Apple's multi touch patents are a good example of this. They didn't invent a multi-touch screen, just a gesture and the whole scrolling routine. The problem with this is the idea is implemented 100% in software, and typically in software you can accomplish tasks only one way. What if I find a different way to implement that idea/feature in software? Am I still infringing?
Apple patenting a sliding switch on a screen is just a software implementation of a hardware switch. Nothing new, nothing novel about it; just a software routine made to work as a switch on software. Yet it was granted a patent. Now those who use android are liable because it uses a connecting dot system to unlock the phone, which is more novel and non obvious that apple's idea by far. Neither deserve nor need patent protection. Each requires their own work and programming to implement, and as long as neither steals source code to do the work, it isn't stealing the mythical "IP".
The funny thing is that people like yourself who think MPEG-LA are 'patent trolls' don't seem to understand what the only alternative is. The alternative would be that every company would develop everything themselves, keep it closed-down, publish no specifications, and sue everyone who reverse-engineered it. We've been there already, when half of the internet and video was only useful on Microsoft-based platforms, video standards were utter crap and nothing properly interoperated with other OS's. Back then you couldn't even view *any* video on Linux based systems because everything used licensed technology like WMV or Indeo video. THAT was stifling innovation, not the fact that commercial entities have to pay a few pennies for using H264.
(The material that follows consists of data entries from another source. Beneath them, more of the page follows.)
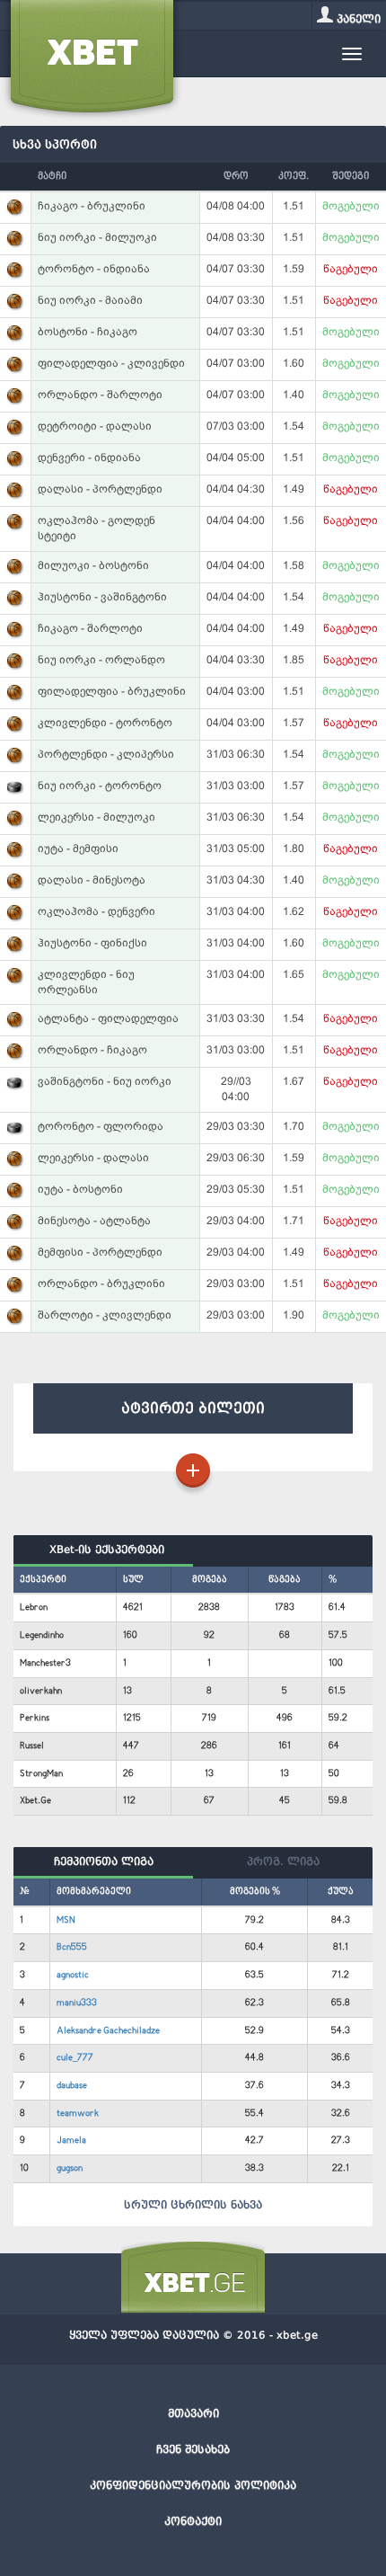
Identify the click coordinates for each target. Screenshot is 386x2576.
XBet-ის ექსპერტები (103, 1549)
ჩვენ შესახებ (193, 2449)
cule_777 (75, 2058)
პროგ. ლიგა (283, 1861)
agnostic (73, 1975)
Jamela (71, 2140)
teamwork (78, 2113)
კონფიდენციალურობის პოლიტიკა (193, 2485)
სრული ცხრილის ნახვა (193, 2204)
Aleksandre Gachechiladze (108, 2031)
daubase (72, 2086)
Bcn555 (72, 1947)
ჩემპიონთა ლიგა (104, 1861)
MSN (66, 1920)
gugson (70, 2168)
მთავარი (193, 2413)
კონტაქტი (193, 2521)
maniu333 (77, 2003)
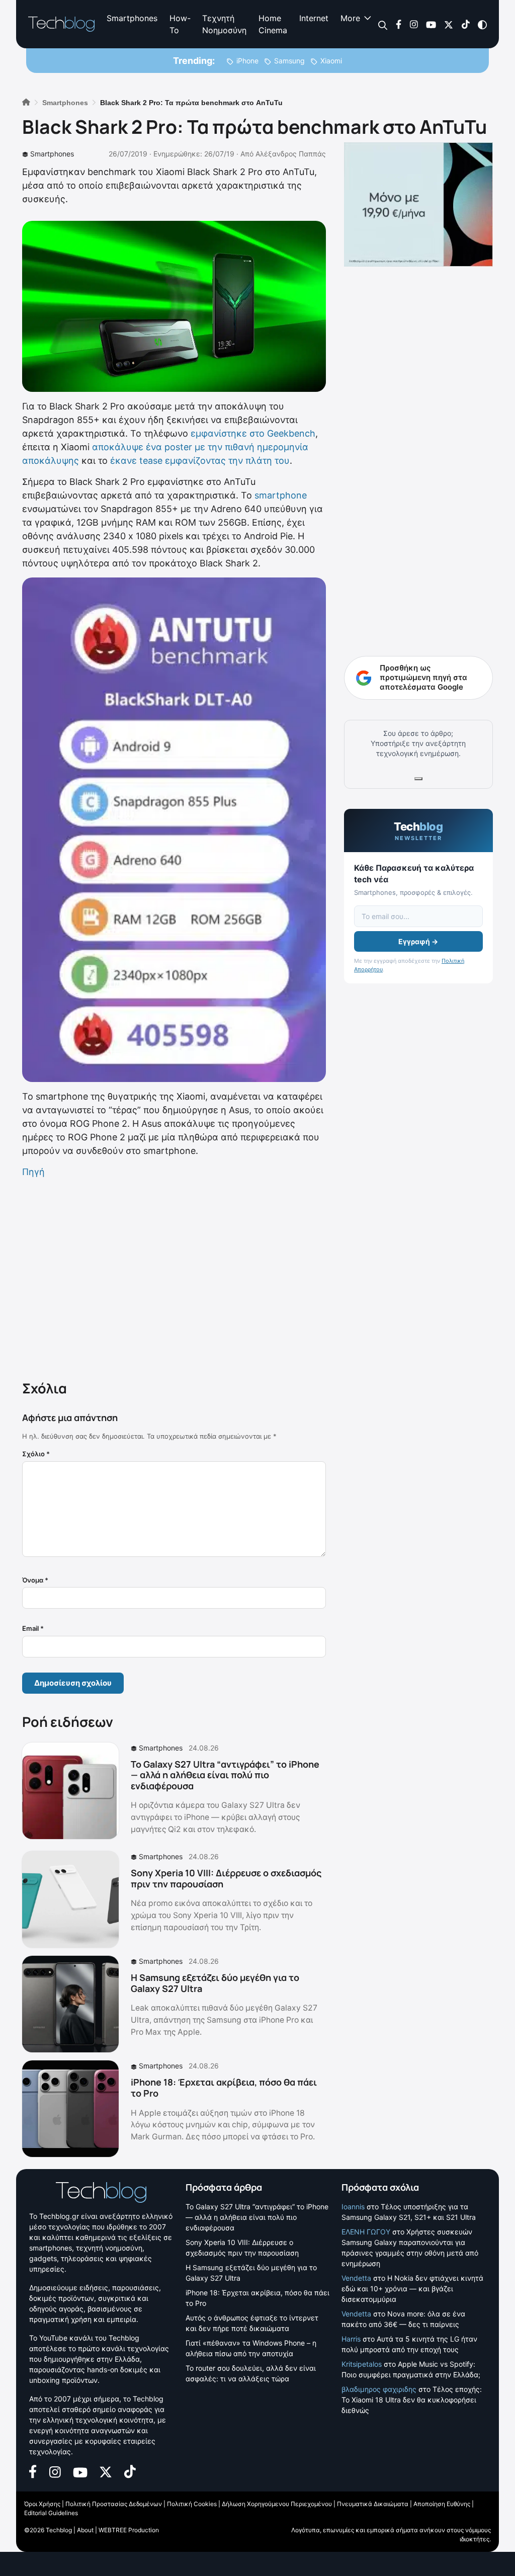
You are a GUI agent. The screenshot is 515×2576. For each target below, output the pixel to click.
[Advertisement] (174, 1277)
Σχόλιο (36, 1454)
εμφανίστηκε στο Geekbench (253, 433)
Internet (313, 18)
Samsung (289, 60)
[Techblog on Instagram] (413, 24)
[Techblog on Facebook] (398, 24)
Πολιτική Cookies (192, 2504)
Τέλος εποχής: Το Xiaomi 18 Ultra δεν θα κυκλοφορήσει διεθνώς (411, 2400)
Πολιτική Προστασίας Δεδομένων (113, 2504)
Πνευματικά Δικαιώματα (372, 2504)
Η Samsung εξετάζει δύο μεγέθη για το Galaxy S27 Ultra (215, 1983)
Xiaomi (331, 60)
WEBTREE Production (129, 2530)
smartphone (280, 495)
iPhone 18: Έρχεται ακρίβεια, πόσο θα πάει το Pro (224, 2087)
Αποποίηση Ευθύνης (441, 2504)
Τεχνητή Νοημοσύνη (224, 24)
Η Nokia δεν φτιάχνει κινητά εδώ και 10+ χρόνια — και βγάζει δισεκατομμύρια (412, 2288)
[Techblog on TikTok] (465, 24)
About (85, 2530)
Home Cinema (273, 24)
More (350, 18)
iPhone (247, 60)
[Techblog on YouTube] (431, 24)
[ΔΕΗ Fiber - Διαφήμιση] (418, 204)
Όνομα (35, 1580)
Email (33, 1628)
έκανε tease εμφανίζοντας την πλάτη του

Right. I'm not the organization who turns a deaf ear to Ziph's request for making sure their codec doesn't infringe on MPEG's.
And btw, you can't sue someone for reverse engineering.
You saying 'MPEG' in 'MPEG-LA' used to mean something again shows you are making statements about things you simply don't understand. MPEG-LA and MPEG are completely unrelated. MPEG (motion picture experts group) is just a collective that develops and designs all the cool technology you are benefiting from every day. MPEG-LA is the club of companies that paid for that work, invested their money so the MPEG folks could do their work, commissioning them to make better video codecs, ie: funding them, in exactly the same way there are private companies investing money in cancer research and new pharmaceuticals.
The compaines that make up MPEG are the same that comprise MPEG-LA; they setup the "LA" part to make it easier to license the patent and make sure that all involved submitted their slice of the pie.
MPEG-LA going out of its way to get people to submit patents for a codec they have no dealings with for the cynical purpose of protecting their revenue stream isn't what it was meant to do in the first place.
They didn't give two shits about VP6, VP8 or even the ancient VP3 until Google made it popular. Waiting for it to become popular then using your patents to stifle competitors is what this is all about.
Google's search algorithms are secret to protect innovation. They are not patented.
Imagine the apple search business mode:
Build kick ass algorithms
Patent
Sue anyone else that ever creates a search engine for infringement and lay back on innovation.
Um. They methods are certainly patented.
You might want to look into their page rank patent.